(Recorded data)
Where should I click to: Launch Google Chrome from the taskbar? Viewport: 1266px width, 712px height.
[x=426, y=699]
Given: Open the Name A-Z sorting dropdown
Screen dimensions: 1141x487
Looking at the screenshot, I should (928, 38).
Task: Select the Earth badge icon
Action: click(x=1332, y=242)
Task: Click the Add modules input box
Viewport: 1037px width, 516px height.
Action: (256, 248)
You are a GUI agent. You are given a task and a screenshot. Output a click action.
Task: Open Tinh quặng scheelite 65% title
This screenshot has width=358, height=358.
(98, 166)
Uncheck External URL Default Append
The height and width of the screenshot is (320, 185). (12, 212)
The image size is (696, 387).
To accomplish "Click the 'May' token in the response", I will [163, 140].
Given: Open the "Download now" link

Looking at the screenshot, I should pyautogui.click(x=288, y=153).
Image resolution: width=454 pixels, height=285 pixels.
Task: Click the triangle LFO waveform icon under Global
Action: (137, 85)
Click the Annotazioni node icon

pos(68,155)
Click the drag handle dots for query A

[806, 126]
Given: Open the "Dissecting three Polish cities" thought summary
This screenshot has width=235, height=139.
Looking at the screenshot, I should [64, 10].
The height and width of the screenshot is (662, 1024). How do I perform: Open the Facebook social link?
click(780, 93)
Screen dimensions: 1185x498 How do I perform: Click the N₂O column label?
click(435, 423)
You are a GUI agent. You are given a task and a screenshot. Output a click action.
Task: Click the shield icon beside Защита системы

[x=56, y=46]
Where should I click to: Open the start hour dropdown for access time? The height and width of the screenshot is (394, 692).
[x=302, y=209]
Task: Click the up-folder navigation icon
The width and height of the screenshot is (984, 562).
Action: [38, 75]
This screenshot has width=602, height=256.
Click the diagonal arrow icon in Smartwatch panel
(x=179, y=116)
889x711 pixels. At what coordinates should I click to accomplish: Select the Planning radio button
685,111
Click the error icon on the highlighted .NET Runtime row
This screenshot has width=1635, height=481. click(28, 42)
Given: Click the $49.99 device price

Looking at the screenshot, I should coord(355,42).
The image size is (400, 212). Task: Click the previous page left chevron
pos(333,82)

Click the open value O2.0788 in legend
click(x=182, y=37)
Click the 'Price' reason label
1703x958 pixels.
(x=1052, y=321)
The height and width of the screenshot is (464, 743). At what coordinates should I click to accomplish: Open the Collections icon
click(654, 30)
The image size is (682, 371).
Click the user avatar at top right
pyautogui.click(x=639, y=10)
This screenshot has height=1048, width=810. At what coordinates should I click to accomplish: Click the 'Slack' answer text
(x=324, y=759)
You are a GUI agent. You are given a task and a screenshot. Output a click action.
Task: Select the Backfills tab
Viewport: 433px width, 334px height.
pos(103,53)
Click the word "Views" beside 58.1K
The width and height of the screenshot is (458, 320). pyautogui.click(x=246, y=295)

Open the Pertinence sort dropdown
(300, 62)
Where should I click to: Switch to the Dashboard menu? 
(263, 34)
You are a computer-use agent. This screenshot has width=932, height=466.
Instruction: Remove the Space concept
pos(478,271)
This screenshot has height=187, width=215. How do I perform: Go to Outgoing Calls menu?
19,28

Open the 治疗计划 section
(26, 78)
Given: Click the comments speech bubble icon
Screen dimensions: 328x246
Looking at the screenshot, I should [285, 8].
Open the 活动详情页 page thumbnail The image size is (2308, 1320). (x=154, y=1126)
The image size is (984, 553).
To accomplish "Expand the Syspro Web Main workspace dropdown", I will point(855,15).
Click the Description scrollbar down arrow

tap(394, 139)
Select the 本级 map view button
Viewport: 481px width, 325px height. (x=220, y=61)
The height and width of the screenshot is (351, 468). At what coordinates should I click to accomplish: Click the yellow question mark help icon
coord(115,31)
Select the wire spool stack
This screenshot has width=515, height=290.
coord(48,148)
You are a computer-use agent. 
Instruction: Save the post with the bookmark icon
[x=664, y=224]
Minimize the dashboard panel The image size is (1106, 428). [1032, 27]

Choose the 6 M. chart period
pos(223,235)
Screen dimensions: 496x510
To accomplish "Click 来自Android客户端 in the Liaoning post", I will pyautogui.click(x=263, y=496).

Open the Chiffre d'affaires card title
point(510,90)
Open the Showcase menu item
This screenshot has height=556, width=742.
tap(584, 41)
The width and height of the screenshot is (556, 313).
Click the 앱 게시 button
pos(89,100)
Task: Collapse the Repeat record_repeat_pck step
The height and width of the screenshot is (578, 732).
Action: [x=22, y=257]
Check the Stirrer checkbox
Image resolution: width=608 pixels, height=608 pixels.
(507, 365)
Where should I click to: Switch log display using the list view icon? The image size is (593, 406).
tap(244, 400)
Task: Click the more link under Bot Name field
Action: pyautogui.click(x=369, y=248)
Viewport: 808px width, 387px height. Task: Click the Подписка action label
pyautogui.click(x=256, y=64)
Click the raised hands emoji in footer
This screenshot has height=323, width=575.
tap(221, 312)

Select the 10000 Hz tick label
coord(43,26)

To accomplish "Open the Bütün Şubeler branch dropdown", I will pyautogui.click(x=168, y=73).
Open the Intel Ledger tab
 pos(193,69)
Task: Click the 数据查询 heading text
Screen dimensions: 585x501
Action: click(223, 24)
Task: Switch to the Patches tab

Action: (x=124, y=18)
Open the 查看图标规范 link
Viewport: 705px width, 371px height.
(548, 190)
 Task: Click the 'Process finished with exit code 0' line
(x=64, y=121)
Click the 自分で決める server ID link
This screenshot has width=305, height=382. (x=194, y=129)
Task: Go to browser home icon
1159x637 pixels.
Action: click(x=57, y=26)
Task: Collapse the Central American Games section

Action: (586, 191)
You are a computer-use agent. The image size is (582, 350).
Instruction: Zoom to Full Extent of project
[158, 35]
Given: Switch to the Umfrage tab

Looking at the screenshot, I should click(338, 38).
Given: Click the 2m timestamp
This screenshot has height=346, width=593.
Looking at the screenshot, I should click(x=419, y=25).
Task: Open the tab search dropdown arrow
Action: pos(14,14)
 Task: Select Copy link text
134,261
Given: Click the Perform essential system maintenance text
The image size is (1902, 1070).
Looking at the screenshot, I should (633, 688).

◆ Task brief
Rewrite the rows as a numbered list, omitting blank lines, starting with the line that contains "This screenshot has height=187, width=215." and going on through the line that contains "Open the 活动详情页".

◆ In response
1. This screenshot has height=187, width=215. How do I perform: Go to Outgoing Calls menu?
2. 19,28
3. Open the 治疗计划 section
4. (26, 78)
5. Given: Click the comments speech bubble icon
6. Screen dimensions: 328x246
7. Looking at the screenshot, I should [285, 8].
8. Open the 活动详情页 page thumbnail The image size is (2308, 1320). (x=154, y=1126)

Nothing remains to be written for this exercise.